───── Records

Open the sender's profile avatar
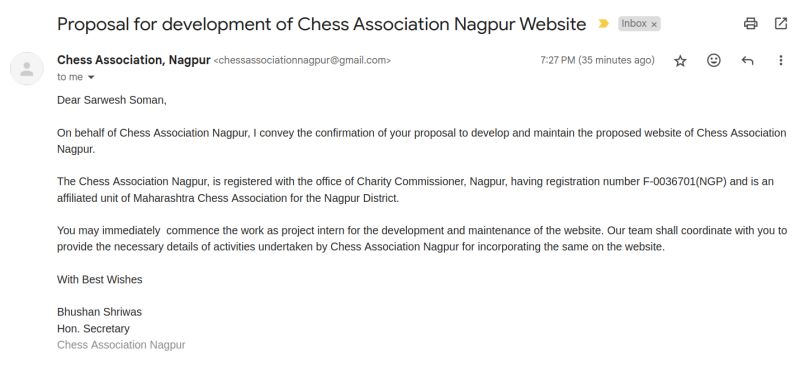Image resolution: width=800 pixels, height=367 pixels. click(27, 69)
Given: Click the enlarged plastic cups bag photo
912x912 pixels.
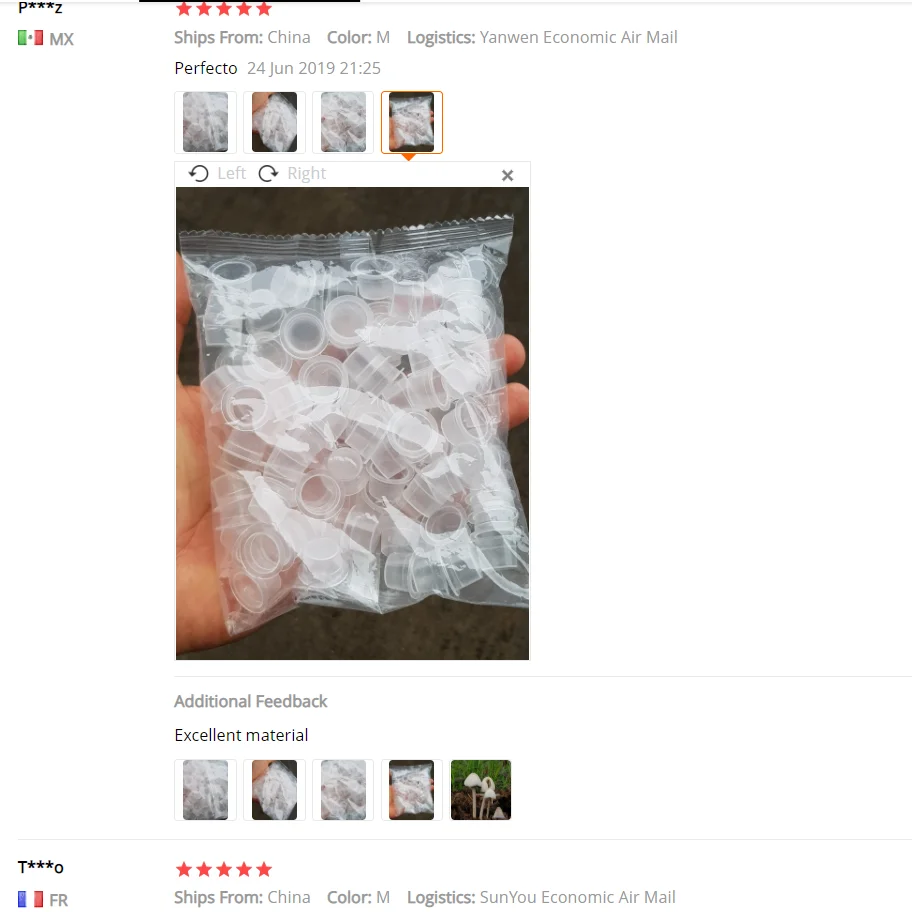Looking at the screenshot, I should click(x=352, y=423).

──────────

- **Goal of the exercise**
When repeating the entries, leave out every picture and keep the rest exact.

- **Reply**
Open the sender's profile avatar
Image resolution: width=800 pixels, height=367 pixels. click(27, 69)
Given: Click the enlarged plastic cups bag photo
912x912 pixels.
Looking at the screenshot, I should click(x=352, y=423).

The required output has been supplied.